=== Section Start ===

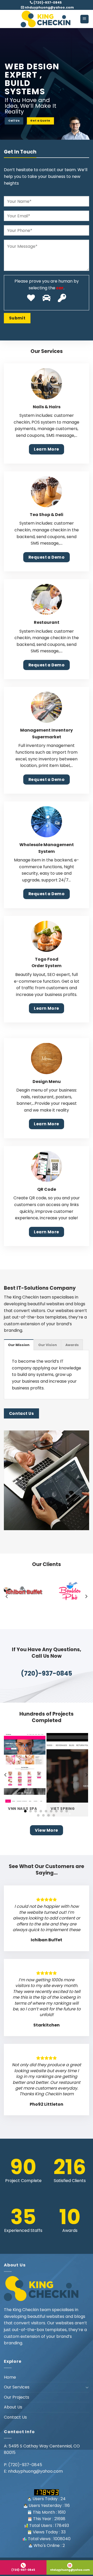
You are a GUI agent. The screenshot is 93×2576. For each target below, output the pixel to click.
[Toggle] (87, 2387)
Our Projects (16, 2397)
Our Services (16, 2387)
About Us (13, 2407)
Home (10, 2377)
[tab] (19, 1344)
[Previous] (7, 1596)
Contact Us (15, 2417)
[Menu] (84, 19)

=== Section End ===
=== Section Start ===

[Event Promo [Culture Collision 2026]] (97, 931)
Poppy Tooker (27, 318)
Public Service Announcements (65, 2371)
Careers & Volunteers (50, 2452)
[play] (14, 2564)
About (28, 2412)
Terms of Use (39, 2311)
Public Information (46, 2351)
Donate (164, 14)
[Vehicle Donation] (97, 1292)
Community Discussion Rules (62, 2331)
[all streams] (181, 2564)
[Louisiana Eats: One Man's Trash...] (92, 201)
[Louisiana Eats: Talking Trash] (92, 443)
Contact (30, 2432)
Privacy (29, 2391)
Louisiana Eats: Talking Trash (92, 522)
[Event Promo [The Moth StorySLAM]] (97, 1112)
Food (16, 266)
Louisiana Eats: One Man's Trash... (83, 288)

=== Section End ===

» **EXERCISE BRIEF**: Beginning with the line above that contains "[Vehicle Donation] (97, 1292)", copy each line exactly up to and including the line that contains "Food (16, 266)", and go no further.

» **RESULT OF THIS TASK**:
[Vehicle Donation] (97, 1292)
Community Discussion Rules (62, 2331)
[all streams] (181, 2564)
[Louisiana Eats: One Man's Trash...] (92, 201)
[Louisiana Eats: Talking Trash] (92, 443)
Contact (30, 2432)
Privacy (29, 2391)
Louisiana Eats: Talking Trash (92, 522)
[Event Promo [The Moth StorySLAM]] (97, 1112)
Food (16, 266)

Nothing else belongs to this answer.